Costumière depuis 1986, Chantal a baissé définitivement le rideau de sa boutique de déguisements en décembre 2023. Mais cette Marseillaise résiste pour que son petit commerce ne cède pas la place à une grande enseigne. Elle s'y est engagée auprès des habitants du quartier et pose ses conditions aux successeurs.
"On m'appelle Chantal Polichinelle" s'amuse la couturière, "certains clients pensent que c'est mon nom de famille". Sa boutique de déguisements était ce que l’on appelle "une institution" marseillaise. Le rideau est définitivement baissé depuis fin décembre 2023, mais Chantal garde un œil sur sa succession et tient à ce que l'esprit de petit commerce demeure vivace entre ses murs.
Une lettre aux clients
À 68 ans, Chantal Ben Zekri a refermé la porte de sa boutique, sur presque quarante années d'activité et un stock de costumes en tous genres cousus à la main qui faisait sa fierté. Elle regrette de ne pas avoir trouvé preneur pour ses machines, dont "personne n'a voulu" et qu'elle a offertes à des associations. Mais la costumière, les mains abîmées par l'arthrose, ne pouvait plus coudre et puis "l'heure de la retraite avait sonné", confie-t-elle dans un sourire généreux.
Particulièrement attachée à sa clientèle de proximité, dont elle a vu défiler jusqu'à quatre générations, Chantal confie qu'elle a beaucoup pleuré et pleure encore, mais elle s'est autorisée, pour la première fois, depuis 38 ans, des vacances en période de carnaval. "D'habitude, je travaille nuit et jour à cette époque de l'année, pour que tous les costumes soient prêts", avant d'ajouter aussi sec en riant, "eh bien cette fois, c'était farniente sur la Côte d’Azur ". Mais avant de partir, la costumière a laissé sur sa vitrine une lettre adressée à ses clients et voisins. Elle s'est engagée à leur rendre des comptes sur ses successeurs.
Attention aux faux-nez !
"Je ne voulais pas vendre à n'importe qui" raconte Chantal, il fallait qu'elle retrouve chez son acheteur une "âme de commerçants", de ceux qui appellent leurs clients par leur prénom, qui connaissent leurs habitudes, qui leur rendent des services. Et gare aux faux-nez !

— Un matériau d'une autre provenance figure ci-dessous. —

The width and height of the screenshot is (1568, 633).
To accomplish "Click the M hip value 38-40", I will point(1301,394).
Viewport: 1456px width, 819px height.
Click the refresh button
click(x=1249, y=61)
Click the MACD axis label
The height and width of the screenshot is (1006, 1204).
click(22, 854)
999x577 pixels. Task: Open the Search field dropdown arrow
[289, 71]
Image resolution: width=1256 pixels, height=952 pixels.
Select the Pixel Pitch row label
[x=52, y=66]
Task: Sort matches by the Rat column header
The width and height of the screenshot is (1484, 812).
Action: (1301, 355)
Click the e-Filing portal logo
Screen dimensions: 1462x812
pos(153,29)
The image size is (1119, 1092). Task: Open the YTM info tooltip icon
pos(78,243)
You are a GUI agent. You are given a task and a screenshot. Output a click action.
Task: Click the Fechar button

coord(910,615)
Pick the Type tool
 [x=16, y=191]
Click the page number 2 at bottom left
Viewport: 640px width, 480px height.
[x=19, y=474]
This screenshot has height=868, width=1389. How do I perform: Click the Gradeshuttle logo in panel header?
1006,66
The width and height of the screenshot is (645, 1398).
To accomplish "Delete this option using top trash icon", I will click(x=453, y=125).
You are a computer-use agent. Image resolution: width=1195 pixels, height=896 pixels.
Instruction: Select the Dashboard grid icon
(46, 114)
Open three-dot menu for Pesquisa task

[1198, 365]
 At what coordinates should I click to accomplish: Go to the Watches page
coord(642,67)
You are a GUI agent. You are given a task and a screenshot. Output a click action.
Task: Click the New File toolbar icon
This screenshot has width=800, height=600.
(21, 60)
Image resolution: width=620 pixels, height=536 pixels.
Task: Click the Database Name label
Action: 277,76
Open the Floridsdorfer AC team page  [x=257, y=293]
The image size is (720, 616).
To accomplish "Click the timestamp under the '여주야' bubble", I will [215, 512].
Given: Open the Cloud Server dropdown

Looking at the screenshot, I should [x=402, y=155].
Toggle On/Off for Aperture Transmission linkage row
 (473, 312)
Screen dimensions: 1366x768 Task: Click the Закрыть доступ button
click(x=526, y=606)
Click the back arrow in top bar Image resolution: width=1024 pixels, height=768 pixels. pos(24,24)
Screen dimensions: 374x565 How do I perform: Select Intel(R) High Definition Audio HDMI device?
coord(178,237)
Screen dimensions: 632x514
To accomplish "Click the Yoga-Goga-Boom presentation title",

Pas question de céder son commerce à un imposteur ni de voir débarquer dans la vitrine des produits hors de prix : "je voulais que ça reste populaire", justifie la jeune retraitée, "j'avais des clients de toutes les catégories sociales, des personnalités comme des ouvriers qui se privaient pour offrir un déguisement de carnaval à leurs enfants et je souhaitais que cela perdure".
"Je choisirai des successeurs correspondant à vos attentes (...) Bisous à tous ces enfants qui s'émerveillaient devant la vitrine"
Chantal, patronne de PolichinelleDans sa lettre aux clients
Alors Chantal a organisé une sorte de casting de ses repreneurs. Résistant aux sirènes du profit, et malgré des offres de "40 % supérieures", son choix s'est finalement porté sur un coup de cœur. Une rencontre avec des commerçants de sa trempe, issus des métiers de bouche.
Une "rôtisserie, pâtisserie, glacier" remplira bientôt la boutique vide, après avoir fait promesse que l'escalier en fer forgé "qui lui donnait son âme" serait conservé.
Le sur-mesure terrassé par la standardisation
"Je n'ai jamais eu peur de la concurrence" clame Chantal haut et fort,"parce que j'avais un savoir-faire que l’on me reconnaissait aussi dans le milieu du cinéma", avec des participations à des séries tournées à Marseille telles que Plus belle la vie. Mais la vérité est que ces dernières années, Chantal ne vivait plus de son activité. "Le tout prêt" comme elle l'appelle, des grandes enseignes, a battu à plate couture le sur-mesure et le service. "Si je démarrais aujourd’hui, je sais que je n'arriverais pas à tenir tête aux grands magasins" avoue-t-elle dans un soupir.
La jeune retraitée se nourrit encore du soutien de sa clientèle et de ses souvenirs de "pur bonheur" au service "des petits et des grands". Elle reçoit des messages par dizaines et a déjà prévu d’inviter 40 familles à l’inauguration du nouveau commerce du 167 boulevard Chave." Il va falloir que j’informe mes successeurs", s'amuse-t-elle, avant d'ajouter "mais de toute façon, je les avais prévenus".